Go through the material below and report how many lines contain "height". Give only the number.

### DATA UNDER STUDY
%%
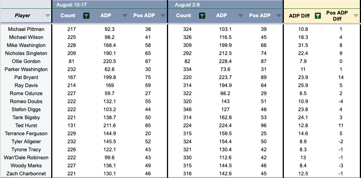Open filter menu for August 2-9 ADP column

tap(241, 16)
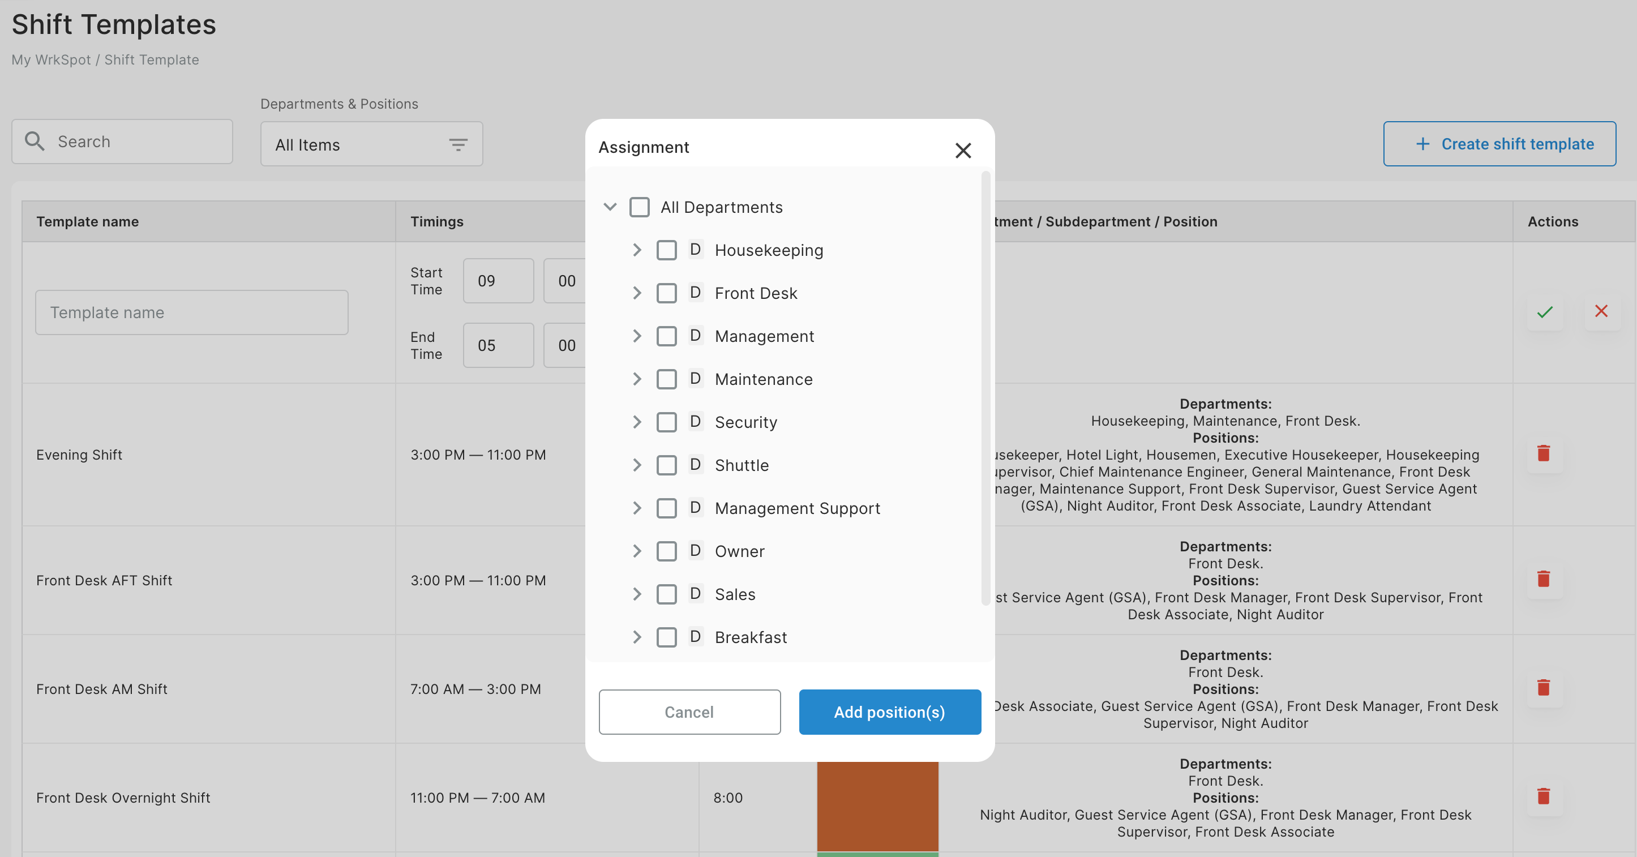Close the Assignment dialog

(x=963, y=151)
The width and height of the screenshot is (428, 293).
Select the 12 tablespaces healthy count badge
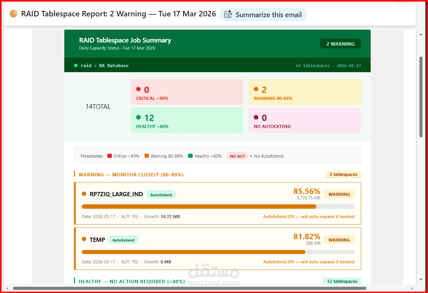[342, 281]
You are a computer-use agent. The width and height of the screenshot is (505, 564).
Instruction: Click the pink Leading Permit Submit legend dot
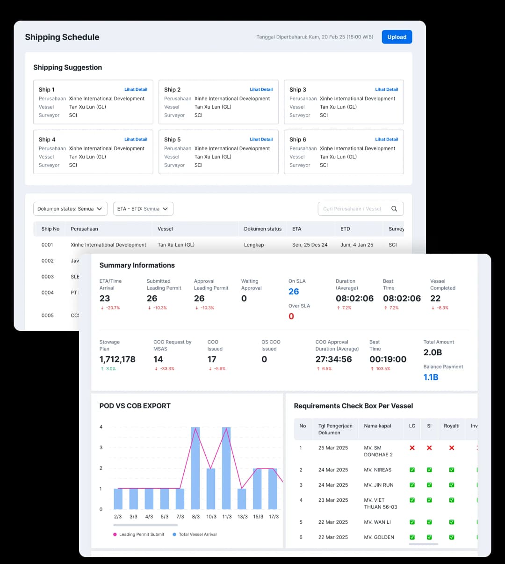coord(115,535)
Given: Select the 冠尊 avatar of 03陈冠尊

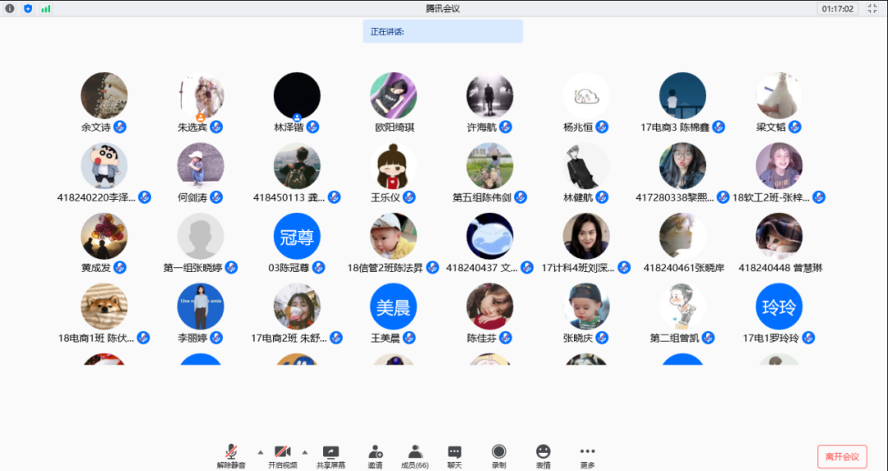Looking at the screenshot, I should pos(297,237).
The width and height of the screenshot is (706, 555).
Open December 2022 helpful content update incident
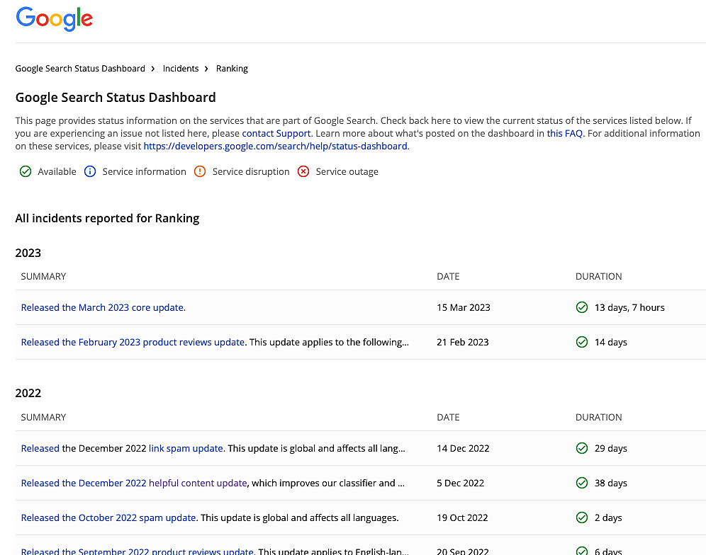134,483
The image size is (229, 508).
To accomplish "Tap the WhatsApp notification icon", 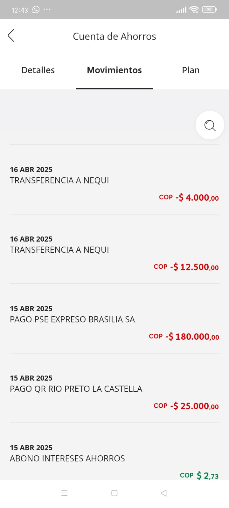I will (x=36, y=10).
%%
%%
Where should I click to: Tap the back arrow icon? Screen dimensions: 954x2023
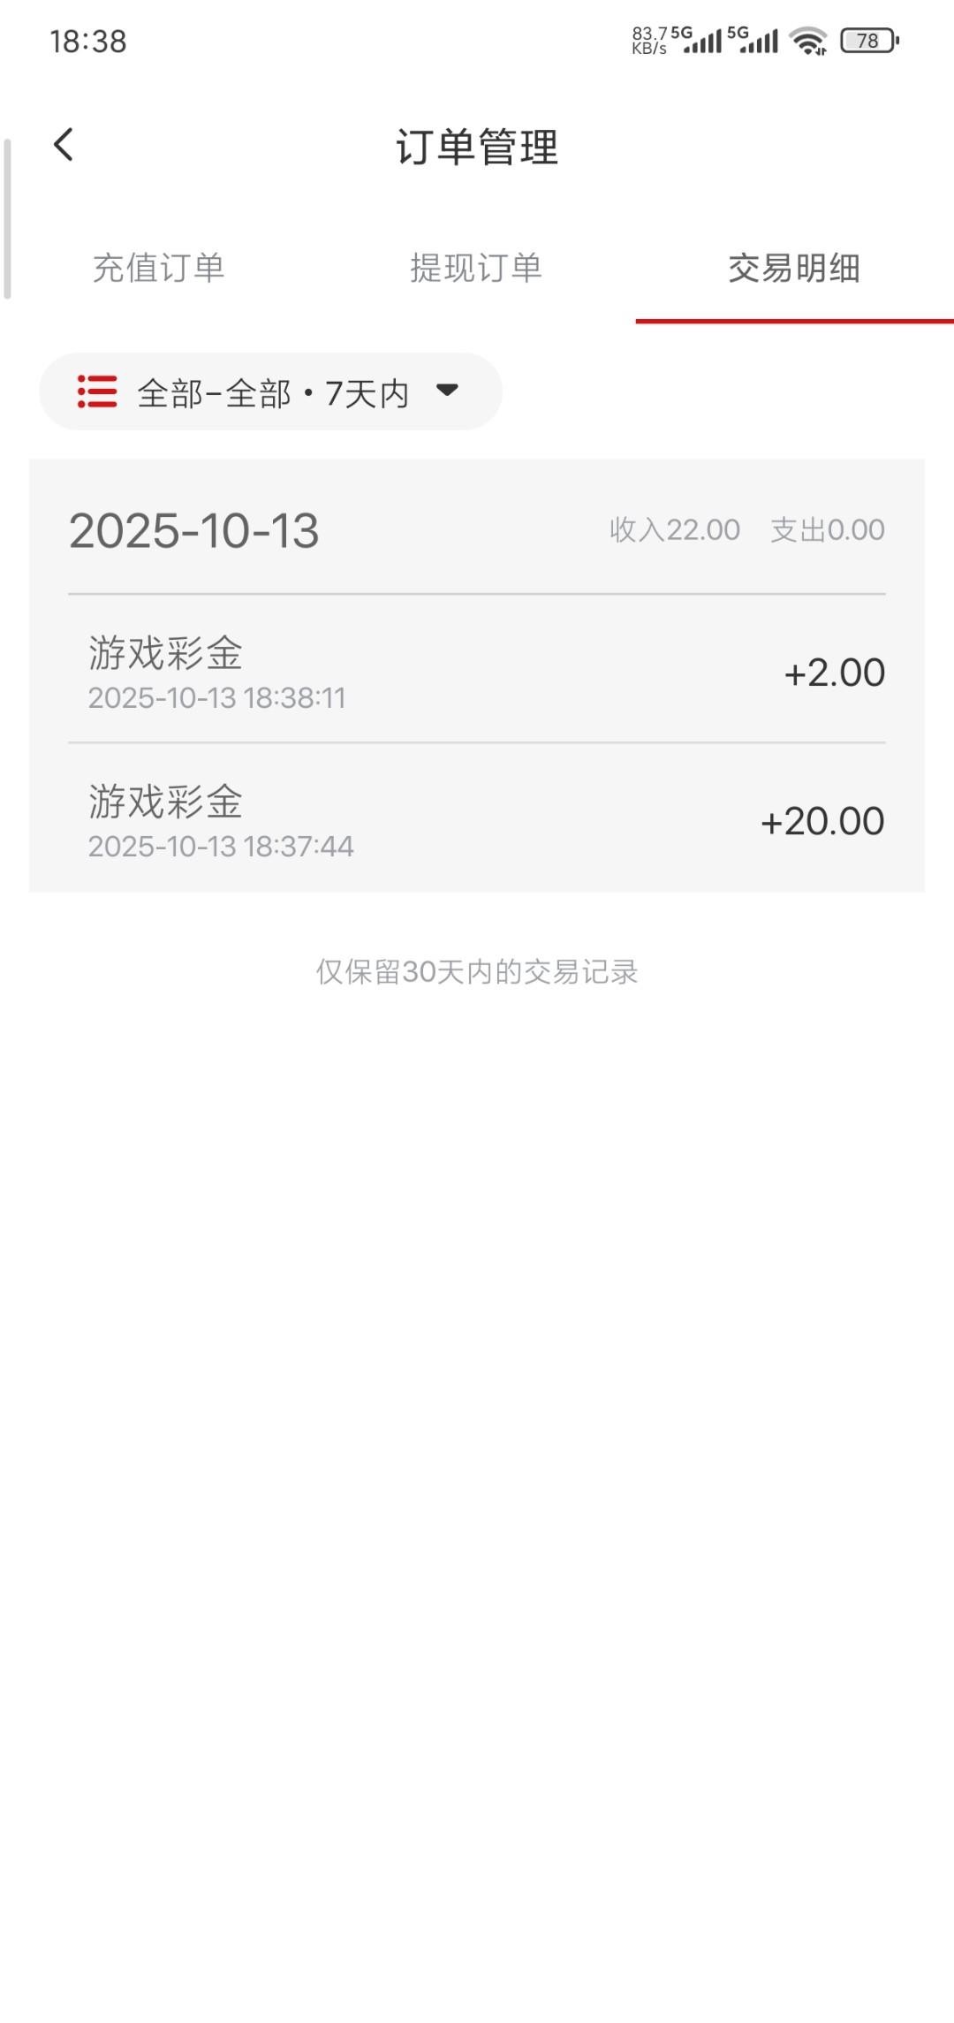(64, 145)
%%
### REPLY TO THE TASK
3